However, it must not be forgotten that it takes considerably more resources – time and people – to develop an ARM-compatible processor core then to successfully embed that core and derivatives in a system-chip that wins market share. But for those few companies that do have the vision, resources and the engineering management to start early enough so that they can hit the market with the right chip at the right time, it is a winning proposition.
It is impossible to know how much of Apple's and Qualcomm's success with application processors can be attributed to the fact that they now roll their own processor cores. But successful they are. It could be something as simple as this--only the big companies have the resources to justify an ARM architectural license and big companies usually win in the end.
But even if it is something that simple, does consolidation in the semiconductor industry mean that there will be fewer, bigger companies and their need to differentiate themselves from each other will favor the use of ARM architectural licenses over individual core licenses going forward?
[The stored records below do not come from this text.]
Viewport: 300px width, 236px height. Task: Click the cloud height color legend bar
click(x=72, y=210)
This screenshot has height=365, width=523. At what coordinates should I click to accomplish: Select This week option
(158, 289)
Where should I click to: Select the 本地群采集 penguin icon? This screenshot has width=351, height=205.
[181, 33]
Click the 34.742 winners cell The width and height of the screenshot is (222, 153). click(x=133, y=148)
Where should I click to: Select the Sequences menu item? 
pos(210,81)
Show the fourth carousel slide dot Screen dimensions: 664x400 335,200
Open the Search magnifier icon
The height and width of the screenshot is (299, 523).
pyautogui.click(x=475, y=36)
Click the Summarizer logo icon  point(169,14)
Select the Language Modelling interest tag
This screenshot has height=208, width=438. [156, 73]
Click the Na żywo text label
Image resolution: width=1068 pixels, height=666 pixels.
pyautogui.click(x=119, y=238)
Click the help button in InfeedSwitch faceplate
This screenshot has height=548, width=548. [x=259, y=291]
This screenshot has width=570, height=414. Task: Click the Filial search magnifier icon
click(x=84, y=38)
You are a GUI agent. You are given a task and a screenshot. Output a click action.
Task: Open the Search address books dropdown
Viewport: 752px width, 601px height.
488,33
Such consolidation may even favor the adoption of newer architectures or re-engineered combinations such as MIPS-PowerVR from Imagination.
The answer to the question probably depends on whether you believe in a consolidating or steady-state chip universe. Those in the latter camp will argue that while consolidation may be going on at the top of the industry there is a continual flow of applications and startups emerging to serve those applications, so that the total headcount remains roughly static. Certainly for a startup company licensing an ARM core to get to market quickly would be one cost-efficient way to go – so long as that startup is not trying to go head-to-head against an entrenched giant.
One other thing that will change the dynamic is that Moore's Law is running out of steam as it becomes more expensive to progress to the next node. It is arguable that as companies are going to spend longer on each given node and are therefore looking to make more differentiation in design as the benefits of cost and power reduction from migrating nodes are more expensive to achieve and less easy to justify.
More differentiation in design may suggest to more enlightened and better endowed companies that an ARM architectural license gives a greater chance of success.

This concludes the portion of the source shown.